Под кроной памяти - страница 29



Катарина кокетливо намотала локон на палец и прикусила губу. Она еще немного постояла безмолвно, отмахиваясь от гудящих комаров, а потом направилась к дому, напевая что-то себе под нос.

– Тебя комары почему-то не кусают. Наверное, дурная кровь, а меня и Берта кусают, и папу тоже, – бросила Катарина через плечо. – Спокойной ночи, Велибор, пусть тебе приснится, что ты великий писатель!

– Спокойной ночи, Катарина!

Велибор остался в тишине наедине с ночью. «Дурная кровь», – усмехнулся он спустя несколько минут, а затем, вспомнив о тетради Милана, потер затекшие колени и прошел в дом, закрыв за собой дверь.

Исчезли все звуки в округе, только лесенка тихонечко скрипнула, выпрямляя дощечки ступеней, словно позвоночник.

В тусклом облачке света, идущего от лампы над крыльцом, клубилась вечерняя мошкара, металась пара теней от ночных суетливых мотыльков.

На листьях крапивы и цветов зарождались полные капли росы, стебли растений еле заметно пошатывались от шустрого сквозняка.

В домике что-то застучало и успокоилось, послышались шаги, дверь отворилась, и показался Велибор.

Он устроился на ступенях, открыл перед собой тетрадь Милана и принялся читать вслух:

Солнце светит ярко!
Под дубок я сел,
Жду, когда придешь ты,
Я сказать хотел,
Что весна проснулась,
И кричат стрижи…
И…

Велибор так резко захлопнул тетрадь, что ладони его загудели. Он настороженно осмотрелся, и в глазах его промелькнул страх.

– Я сожгу ее! – процедил он сквозь зубы. – Сожгу и скажу Милану, что она пропала… Что ее унесли стрижи!

Велибор сделал глубокий вдох, успокоился и через пару минут, пересилив себя, вновь открыл тетрадь на следующей странице:

Твои глаза – аквамарины,

И алый рот…

Велибор тряхнул головой и перелистнул пару страниц. Пробежал глазами по нескольким строфам и с возмущенным видом перевернул еще страницу. На каждом из представленных в тетради стихотворений он не задерживался взглядом более пары секунд. На каждое очередное творение Милана он смотрел с жалостью и злобой, даже не дочитав его до конца.

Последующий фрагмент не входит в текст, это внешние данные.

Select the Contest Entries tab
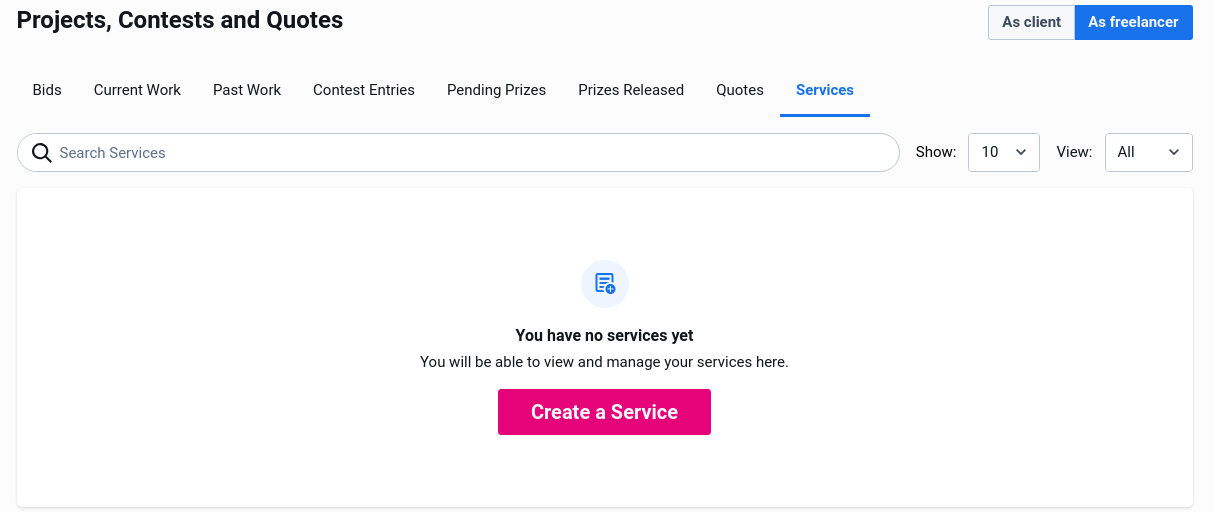364,90
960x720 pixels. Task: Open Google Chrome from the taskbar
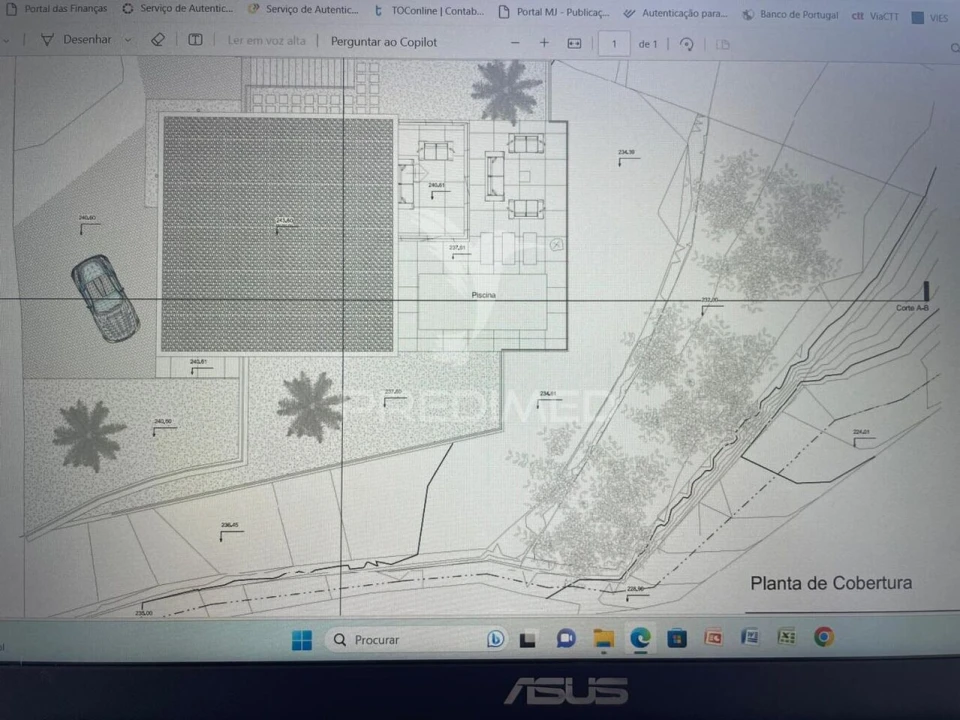(824, 637)
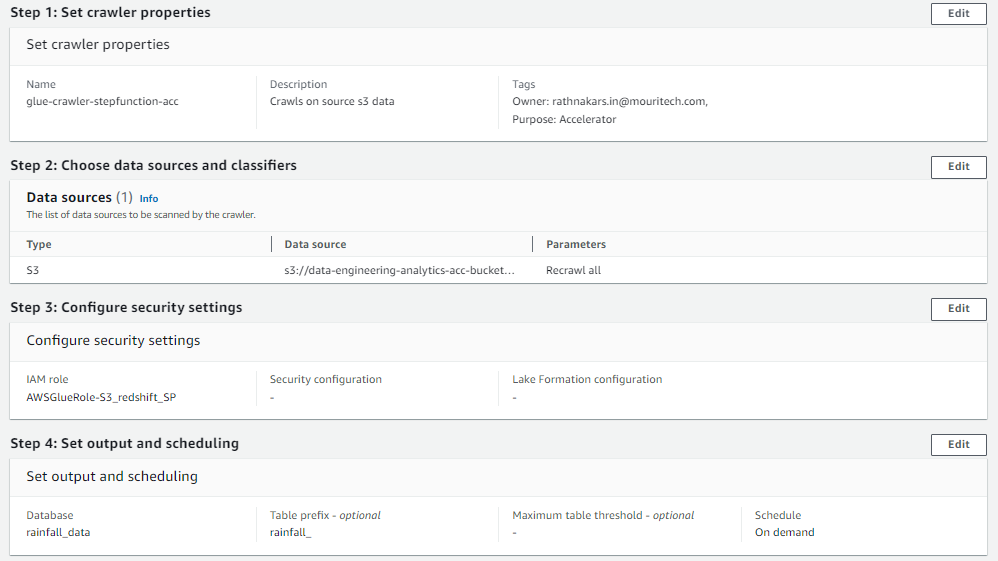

Таким образом он пролистал большую часть тетради. Глаза его устали от сумрака и мелкого почерка, и он зажмурил их, оставив ненадолго чтение. Но вскоре возобновил его:

Мне плакался дождь, он стучался в окно,
И я пригласил его в дом к камельку,
Но он удивился и дальше пошел,
Сказав, что случайно задел мои ставни.
Не верьте дождю, он стучится в окно,
Когда вы его к камельку пригласите,
Он дальше пройдет как ни в чем не бывало
И скажет, что здесь задержался случайно.

Велибор почесал подбородок и посмотрел на дату – стихотворение было написано спустя год после всех предыдущих.

– Я правда избавлюсь от этой тетради, – посмеялся он. – И, может быть, вырву единственную страницу, вот эту!

Он распрямил тетрадь и потянул лист на себя. Он тянул его с таким же усердием и прилежанием, с каким, должно быть, дантист удаляет больной зуб. Но когда лист был вырван, он оказался очень измятым и порядочно разорванным. Велибор рассмотрел его, зажав между двумя пальцами, аккуратно сложил несколько раз и убрал в карман джинсов.

Просмотрев оставшиеся несколько стихотворений, он обратил внимание на еще одно:

Я вечером выйду и к Таре спущусь,
Взгляну я на гору, покажется мне,
Что там, на вершине, конечно, светлей.
Вперед устремлюсь…

Велибор вырвал и эту страницу.

– Ах, это же ценная вещь, – сказал Велибор, с усердием снимая с тетради кожаную обложку. Захлопнул тетрадь и швырнул в далекие кусты позади дома. Поднялся и посмотрел в ту сторону, где ранним вечером на закате можно было видеть гору. Сейчас там сгустилась темнота.